• **Problem statement**: Print the records exactly. Miss nothing.

(Collected data entries)
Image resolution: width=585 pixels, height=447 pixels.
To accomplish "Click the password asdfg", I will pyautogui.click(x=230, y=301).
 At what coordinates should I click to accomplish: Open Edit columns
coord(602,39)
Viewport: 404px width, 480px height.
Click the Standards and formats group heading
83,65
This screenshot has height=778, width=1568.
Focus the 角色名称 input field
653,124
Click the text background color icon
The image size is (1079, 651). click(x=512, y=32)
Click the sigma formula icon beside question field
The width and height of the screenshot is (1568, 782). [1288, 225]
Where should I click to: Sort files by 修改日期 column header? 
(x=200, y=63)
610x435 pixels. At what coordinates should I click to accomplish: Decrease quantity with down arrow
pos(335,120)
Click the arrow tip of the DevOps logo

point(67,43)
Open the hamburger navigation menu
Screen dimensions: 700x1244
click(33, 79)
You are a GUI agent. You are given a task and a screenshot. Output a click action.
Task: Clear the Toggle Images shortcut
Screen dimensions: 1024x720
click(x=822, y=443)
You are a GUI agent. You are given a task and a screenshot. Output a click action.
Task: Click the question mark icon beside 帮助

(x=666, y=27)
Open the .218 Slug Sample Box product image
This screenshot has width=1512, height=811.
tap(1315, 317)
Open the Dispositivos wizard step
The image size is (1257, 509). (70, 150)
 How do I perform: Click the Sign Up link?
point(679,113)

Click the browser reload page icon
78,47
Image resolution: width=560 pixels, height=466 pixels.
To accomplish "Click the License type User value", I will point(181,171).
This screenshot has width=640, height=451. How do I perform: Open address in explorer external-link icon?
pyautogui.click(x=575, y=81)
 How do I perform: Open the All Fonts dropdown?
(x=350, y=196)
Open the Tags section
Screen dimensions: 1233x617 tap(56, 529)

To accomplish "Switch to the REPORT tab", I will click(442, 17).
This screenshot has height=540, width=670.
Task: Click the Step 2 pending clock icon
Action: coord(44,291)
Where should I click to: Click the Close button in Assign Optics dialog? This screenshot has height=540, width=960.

• **Problem solution**:
Image resolution: width=585 pixels, height=447 pixels.
To accomplish "Click the password asdfg", I will pyautogui.click(x=230, y=301).
 At what coordinates should I click to accomplish: Open Edit columns
coord(602,39)
Viewport: 404px width, 480px height.
Click the Standards and formats group heading
83,65
This screenshot has height=778, width=1568.
Focus the 角色名称 input field
653,124
Click the text background color icon
The image size is (1079, 651). click(x=512, y=32)
Click the sigma formula icon beside question field
The width and height of the screenshot is (1568, 782). [1288, 225]
Where should I click to: Sort files by 修改日期 column header? 
(x=200, y=63)
610x435 pixels. At what coordinates should I click to accomplish: Decrease quantity with down arrow
pos(335,120)
Click the arrow tip of the DevOps logo

point(67,43)
Open the hamburger navigation menu
Screen dimensions: 700x1244
click(33, 79)
You are a GUI agent. You are given a task and a screenshot. Output a click action.
Task: Clear the Toggle Images shortcut
Screen dimensions: 1024x720
click(x=822, y=443)
You are a GUI agent. You are given a task and a screenshot. Output a click action.
Task: Click the question mark icon beside 帮助

(x=666, y=27)
Open the .218 Slug Sample Box product image
This screenshot has width=1512, height=811.
tap(1315, 317)
Open the Dispositivos wizard step
The image size is (1257, 509). (70, 150)
 How do I perform: Click the Sign Up link?
point(679,113)

Click the browser reload page icon
78,47
Image resolution: width=560 pixels, height=466 pixels.
To accomplish "Click the License type User value", I will point(181,171).
This screenshot has width=640, height=451. How do I perform: Open address in explorer external-link icon?
pyautogui.click(x=575, y=81)
 How do I perform: Open the All Fonts dropdown?
(x=350, y=196)
Open the Tags section
Screen dimensions: 1233x617 tap(56, 529)

To accomplish "Switch to the REPORT tab", I will click(442, 17).
This screenshot has height=540, width=670.
Task: Click the Step 2 pending clock icon
Action: coord(44,291)
Where should I click to: Click the Close button in Assign Optics dialog? This screenshot has height=540, width=960.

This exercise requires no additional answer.